Korban meninggal dunia ini tersebar di Tapanuli Tengah; Tapanuli Selatan; Kota Sibolga; Tapanuli Utara; Humbang Hasundutan; Pakpak Barat; Kota Padang Sidempuan; Deli Serdang; dan Nias.
Kemudian untuk korban hilang di Sumatra Utara juga mengalami peningkatan menjadi 209 orang setelah banyak yang melaporkan kehilangan keluarga kepada petugas di tiap-tiap posko daerah.

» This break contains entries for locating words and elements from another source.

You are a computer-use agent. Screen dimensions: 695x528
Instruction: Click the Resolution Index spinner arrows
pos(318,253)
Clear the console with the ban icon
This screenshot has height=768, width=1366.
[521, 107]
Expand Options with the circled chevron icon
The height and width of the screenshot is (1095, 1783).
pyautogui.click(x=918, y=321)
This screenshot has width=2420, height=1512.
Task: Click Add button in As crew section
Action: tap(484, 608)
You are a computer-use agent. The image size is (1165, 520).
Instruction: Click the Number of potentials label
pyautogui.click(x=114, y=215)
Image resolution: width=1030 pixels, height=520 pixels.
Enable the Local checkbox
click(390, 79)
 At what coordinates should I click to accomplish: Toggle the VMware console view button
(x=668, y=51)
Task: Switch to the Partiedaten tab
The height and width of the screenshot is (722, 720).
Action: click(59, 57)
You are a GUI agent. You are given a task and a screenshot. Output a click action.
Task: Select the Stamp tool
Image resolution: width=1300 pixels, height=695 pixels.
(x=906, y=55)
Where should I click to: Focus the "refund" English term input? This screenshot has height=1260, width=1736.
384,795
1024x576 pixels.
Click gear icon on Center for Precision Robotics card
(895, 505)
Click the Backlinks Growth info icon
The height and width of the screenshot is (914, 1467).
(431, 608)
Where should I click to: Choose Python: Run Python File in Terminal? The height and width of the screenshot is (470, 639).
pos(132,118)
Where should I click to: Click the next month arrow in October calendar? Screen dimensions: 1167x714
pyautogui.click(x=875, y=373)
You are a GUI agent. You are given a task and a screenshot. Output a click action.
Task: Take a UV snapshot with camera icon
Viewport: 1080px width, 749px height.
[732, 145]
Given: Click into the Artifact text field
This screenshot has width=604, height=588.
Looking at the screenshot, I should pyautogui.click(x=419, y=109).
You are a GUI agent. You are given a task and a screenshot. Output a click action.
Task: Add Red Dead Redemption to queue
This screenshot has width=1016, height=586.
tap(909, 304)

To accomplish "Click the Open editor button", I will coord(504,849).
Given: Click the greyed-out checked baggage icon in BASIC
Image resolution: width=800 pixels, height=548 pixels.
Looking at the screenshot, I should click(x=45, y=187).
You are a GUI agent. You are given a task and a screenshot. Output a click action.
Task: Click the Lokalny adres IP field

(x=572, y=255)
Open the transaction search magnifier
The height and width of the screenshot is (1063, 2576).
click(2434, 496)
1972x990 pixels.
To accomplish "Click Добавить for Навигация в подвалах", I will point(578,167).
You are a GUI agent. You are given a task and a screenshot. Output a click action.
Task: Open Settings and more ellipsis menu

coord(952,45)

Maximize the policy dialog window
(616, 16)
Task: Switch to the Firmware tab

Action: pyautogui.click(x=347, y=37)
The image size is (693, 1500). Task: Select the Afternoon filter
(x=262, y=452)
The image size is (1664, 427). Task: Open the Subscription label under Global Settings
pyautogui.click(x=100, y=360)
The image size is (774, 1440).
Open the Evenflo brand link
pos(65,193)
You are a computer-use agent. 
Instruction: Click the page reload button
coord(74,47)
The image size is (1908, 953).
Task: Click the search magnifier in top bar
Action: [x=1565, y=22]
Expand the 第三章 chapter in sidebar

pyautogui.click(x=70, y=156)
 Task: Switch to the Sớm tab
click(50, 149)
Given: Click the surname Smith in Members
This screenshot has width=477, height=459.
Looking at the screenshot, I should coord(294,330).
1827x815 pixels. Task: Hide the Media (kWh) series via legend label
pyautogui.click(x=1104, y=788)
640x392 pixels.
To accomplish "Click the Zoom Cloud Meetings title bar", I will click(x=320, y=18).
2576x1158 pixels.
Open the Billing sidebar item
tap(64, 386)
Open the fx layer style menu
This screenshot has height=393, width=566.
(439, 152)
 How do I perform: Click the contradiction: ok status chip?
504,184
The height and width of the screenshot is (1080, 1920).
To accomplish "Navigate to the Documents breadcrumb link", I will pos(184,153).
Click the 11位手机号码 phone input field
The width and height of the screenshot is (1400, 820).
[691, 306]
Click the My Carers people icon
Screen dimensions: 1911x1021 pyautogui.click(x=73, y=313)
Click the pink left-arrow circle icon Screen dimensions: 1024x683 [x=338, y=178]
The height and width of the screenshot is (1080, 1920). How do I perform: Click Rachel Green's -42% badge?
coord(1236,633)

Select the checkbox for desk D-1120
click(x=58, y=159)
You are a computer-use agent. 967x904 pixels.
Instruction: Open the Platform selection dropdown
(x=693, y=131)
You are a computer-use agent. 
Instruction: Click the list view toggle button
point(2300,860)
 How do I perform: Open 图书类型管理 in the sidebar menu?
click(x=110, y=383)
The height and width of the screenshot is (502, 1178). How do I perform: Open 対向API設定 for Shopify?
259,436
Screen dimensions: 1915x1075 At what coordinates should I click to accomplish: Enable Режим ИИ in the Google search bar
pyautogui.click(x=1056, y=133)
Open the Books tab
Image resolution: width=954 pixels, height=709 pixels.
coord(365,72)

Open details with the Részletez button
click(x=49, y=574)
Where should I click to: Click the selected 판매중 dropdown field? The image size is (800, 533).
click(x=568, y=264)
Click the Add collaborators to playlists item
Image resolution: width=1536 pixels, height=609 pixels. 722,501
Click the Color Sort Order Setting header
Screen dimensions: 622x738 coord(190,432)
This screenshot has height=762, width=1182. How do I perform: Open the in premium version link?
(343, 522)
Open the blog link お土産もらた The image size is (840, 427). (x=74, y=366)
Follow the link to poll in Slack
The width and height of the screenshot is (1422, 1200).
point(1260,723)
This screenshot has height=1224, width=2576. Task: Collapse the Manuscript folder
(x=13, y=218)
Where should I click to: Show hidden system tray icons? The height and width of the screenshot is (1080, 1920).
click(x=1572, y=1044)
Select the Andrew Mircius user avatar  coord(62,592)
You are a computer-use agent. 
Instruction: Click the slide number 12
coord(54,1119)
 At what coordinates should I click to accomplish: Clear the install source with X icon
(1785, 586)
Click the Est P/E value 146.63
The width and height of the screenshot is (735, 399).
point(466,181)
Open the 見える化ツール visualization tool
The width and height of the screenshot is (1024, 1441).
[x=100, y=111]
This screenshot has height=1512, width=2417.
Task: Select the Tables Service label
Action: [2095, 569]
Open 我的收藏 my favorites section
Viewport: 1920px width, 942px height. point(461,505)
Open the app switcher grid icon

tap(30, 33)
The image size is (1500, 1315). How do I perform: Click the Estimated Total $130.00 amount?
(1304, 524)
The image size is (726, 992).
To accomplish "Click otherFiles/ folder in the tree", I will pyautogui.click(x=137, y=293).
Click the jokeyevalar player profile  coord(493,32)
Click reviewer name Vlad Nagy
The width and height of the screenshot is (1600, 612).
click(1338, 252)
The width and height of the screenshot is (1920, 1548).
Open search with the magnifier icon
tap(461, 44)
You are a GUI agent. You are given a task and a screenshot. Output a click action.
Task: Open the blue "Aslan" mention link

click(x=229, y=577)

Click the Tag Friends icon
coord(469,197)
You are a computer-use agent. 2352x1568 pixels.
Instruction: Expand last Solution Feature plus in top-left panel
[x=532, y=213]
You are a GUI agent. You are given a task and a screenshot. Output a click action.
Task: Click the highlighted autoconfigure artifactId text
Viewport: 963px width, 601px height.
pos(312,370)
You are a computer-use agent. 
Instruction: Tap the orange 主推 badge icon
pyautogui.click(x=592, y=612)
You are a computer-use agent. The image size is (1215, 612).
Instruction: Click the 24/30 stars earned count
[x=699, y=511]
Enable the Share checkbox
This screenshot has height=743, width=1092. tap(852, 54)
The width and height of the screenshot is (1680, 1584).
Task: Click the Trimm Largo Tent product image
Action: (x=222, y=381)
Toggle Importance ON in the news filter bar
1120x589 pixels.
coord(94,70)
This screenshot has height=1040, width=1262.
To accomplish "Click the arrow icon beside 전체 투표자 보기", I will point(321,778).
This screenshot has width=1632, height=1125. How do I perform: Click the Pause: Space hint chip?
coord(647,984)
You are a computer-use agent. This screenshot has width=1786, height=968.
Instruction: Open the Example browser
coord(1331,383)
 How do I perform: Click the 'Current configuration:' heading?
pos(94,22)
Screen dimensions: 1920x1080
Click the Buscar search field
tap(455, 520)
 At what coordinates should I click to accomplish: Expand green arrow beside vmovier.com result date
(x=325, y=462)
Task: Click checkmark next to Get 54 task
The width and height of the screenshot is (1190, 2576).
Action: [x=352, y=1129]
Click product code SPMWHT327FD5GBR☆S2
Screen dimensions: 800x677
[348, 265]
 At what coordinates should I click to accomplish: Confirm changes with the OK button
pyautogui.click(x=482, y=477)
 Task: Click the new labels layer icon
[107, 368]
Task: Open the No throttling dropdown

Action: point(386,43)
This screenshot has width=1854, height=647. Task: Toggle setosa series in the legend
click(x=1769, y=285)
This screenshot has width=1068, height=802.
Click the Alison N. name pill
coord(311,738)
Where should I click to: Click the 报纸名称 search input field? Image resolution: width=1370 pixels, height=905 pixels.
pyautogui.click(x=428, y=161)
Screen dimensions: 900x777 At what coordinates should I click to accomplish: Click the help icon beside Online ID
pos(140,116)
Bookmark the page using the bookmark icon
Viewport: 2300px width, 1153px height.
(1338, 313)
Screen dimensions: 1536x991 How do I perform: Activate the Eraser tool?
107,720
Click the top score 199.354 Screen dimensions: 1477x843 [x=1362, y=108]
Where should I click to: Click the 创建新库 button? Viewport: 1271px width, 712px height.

Sementara itu, pengungsi di Sumatra Utara tersebar di beberapa titik, antara lain 3.600 jiwa di Tapanuli Utara; 1.659 jiwa di Tapanuli Tengah; 4.661 jiwa di Tapanuli Selatan; 4.456 jiwa di Kota Sibolga; 2.200 jiwa di Humbang Hasundutan; dan 1.378 jiwa di Mandailing Natal.
Di Sumatra Barat, tercatat 129 jiwa meninggal dunia; 118 hilang; dan 16 luka-luka. Korban tersebar di Kabupaten Agam; Kota Padang Panjang; Kota Padang; Padang Pariaman; Tanah Datar; Pasaman Barat; Pasaman; Solok; Kota Solok; dan Pesisir Selatan. Total pengungsi mencapai 11.820 kartu keluarga atau 77.918 jiwa, dengan konsentrasi terbesar di Kota Padang dan Kabupaten Pesisir Selatan.
“Ini korban jiwa meninggal dunia 129, kemudian yang hilang 118 dan 16 luka-luka,” ungkap Suharyanto.
Kerusakan Rumah, Sekolah dan Jembatan
Pada saat yang sama, bencana ini juga berdampak pada rumah dan infrastruktur. Secara keseluruhan, BNPB mencatat 827 unit rumah mengalami rusak berat; 694 unit rumah mengalami rusak sedang; 1.300 unit rumah mengalami rusak ringan. Selain itu, 43 unit fasilitas pendidikan rusak dan 133 unit jembatan rusak.